§ **WORK REQUEST**: Your copy of the data should leave out the images and match everything else exactly.

_ _ _ _ _

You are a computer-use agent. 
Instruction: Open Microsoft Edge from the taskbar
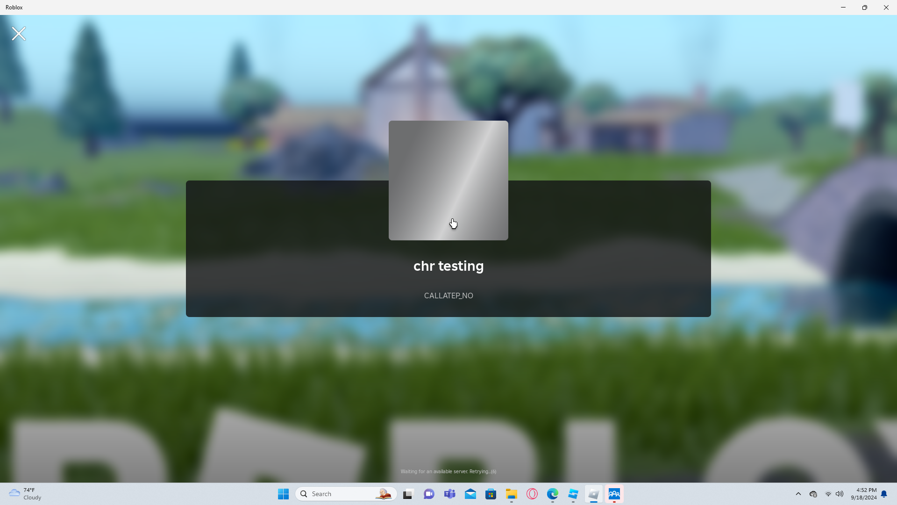click(552, 494)
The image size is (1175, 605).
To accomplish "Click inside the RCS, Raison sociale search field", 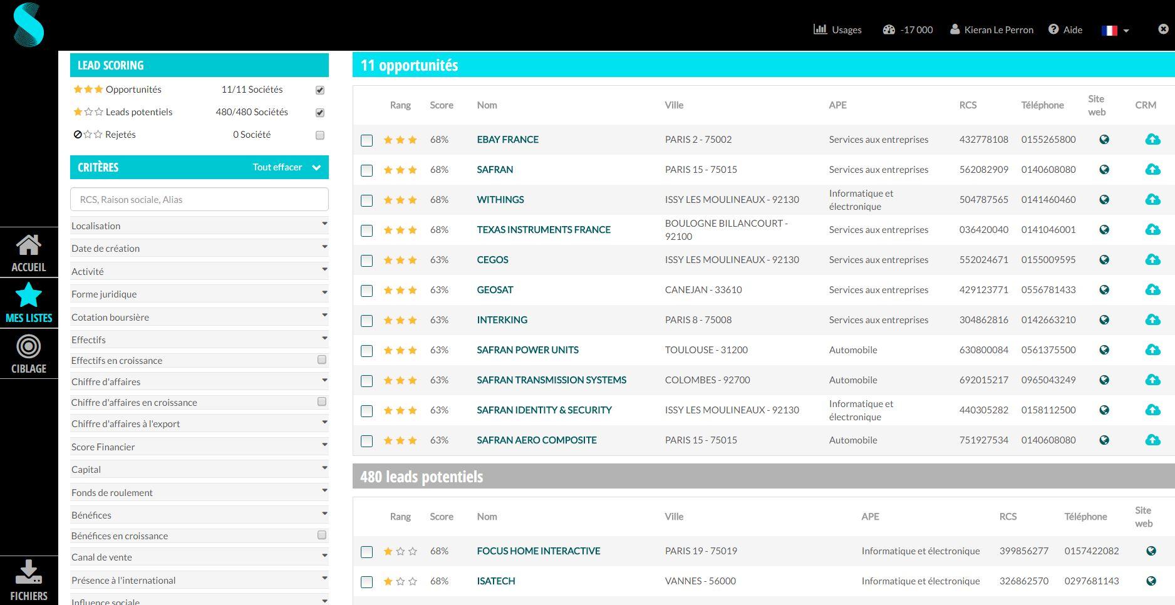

_ _ _ _ _

§ **REPLY**:
You are a computer-use agent. 
Instruction: Open Microsoft Edge from the taskbar
click(552, 494)
The image size is (1175, 605).
To accomplish "Click inside the RCS, Raison sociale search field", 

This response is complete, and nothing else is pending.